The point about running our own affairs is that it enables the British to make our own mistakes, to correct things democratically and to "sack the manager" when the economic policy fails. Democracy is all about electing a government that will, among other things, make us more prosperous by building a more competitive economy. That is the fundamental, and it cannot be sustainably hived off to international, unaccountable control.
This is the problem with the EU. It is as if in the Euro 2016 football competition every single team had to play the same 4-2-4 formation; was not allowed to spend more than any others on team training; had to have the same limited hours for practice; put the subs on at the same time; and had to have all the teams' managers in one big room to decide what tactics the teams were allowed and not allowed to deploy. It would make for a very silly football tournament – and an even sillier one when there is a World Cup tournament out there that recognises no such niceties.
So I shall, reluctantly, be voting Leave. Reluctant because a reformed Europe is much the best answer, but successive attempts at this have proved laughably inadequate. Europe cannot change because it is not a democracy: we cannot sack the manager. Unlike its football, political Europe is a failed project, oddly enough, because it never did succeed in creating one super-state with a proper Euro-government we could all vote for or against, and a political debate crossing borders and cultures.
We do not have that. We do not have, say, a Conservative-Christian-Democrat Euro government arguing about the Europe-wide rate of income tax and budget deficit with a pan-European socialist party leading a multi-nation but single-party opposition.
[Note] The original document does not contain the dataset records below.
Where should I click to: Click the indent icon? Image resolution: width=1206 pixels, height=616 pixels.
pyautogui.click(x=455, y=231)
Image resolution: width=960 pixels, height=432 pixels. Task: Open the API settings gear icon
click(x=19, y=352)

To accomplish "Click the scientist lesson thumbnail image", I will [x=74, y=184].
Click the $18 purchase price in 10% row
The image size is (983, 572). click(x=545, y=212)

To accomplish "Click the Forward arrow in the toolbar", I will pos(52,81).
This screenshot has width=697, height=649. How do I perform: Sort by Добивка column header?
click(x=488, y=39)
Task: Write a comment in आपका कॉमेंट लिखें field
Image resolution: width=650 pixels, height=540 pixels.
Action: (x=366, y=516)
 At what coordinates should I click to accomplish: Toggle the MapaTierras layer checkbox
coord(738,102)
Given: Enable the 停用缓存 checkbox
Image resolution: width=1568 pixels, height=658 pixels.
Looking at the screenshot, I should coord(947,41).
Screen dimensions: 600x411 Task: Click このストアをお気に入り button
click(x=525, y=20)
If we did, then a Finnish Conservative EU finance minister would be now debating with his Spanish socialist shadow counterpart on Newsnight or the Today programme, obviously with a centrist Liberal from Belgium chipping in (preferably speaking in everyone else’s second language, English).
A superstate such as that might actually work, after a fashion; but what we have now is the worst of all worlds: the largest single market on the planet, a globally important though troubled common currency zone and the most substantial movement of people across Europe’s borders since 1945 – but with no one accountable for running all this. The EU has superpower-level challenges with less democracy than a parish council. Quite insane.
Here in Britain we will never build a sound economy, or a fairer society, or whatever else we want, if we are unable to elect a government with the power to try and create those things. If we want more migration, or less, or from different places, we can decide. If we wanted, we could elect a government with an "open-door" policy; more realistically, there would be sensible options for a migration policy, and not one that places all Bulgarian economic migrants arbitrarily ahead of any Syrian refugee, say.
Nor need this democratic revolution stop there. If Scotland votes Remain but the rest of the UK votes Leave, then the UK will soon break up and we will have border controls between England and Scotland (if Scotland wants free movement of people from the EU). Then again, if England votes Leave but is prevented from getting out of the EU because the Scottish vote was so pro-EU that it made sure the UK-wide result was for Remain, then I don't give the union much hope either. The English would in effect be denied their choice by a Scottish veto.
Similar arguments would apply to Wales and Northern Ireland. It would not stand. The UK could fracture either way. A shame for sentimentalists, but no matter. As with the EU, if England and Scotland feel they are better off managing their own affairs then let them do so. No one should feel trapped. Thursday will prove that.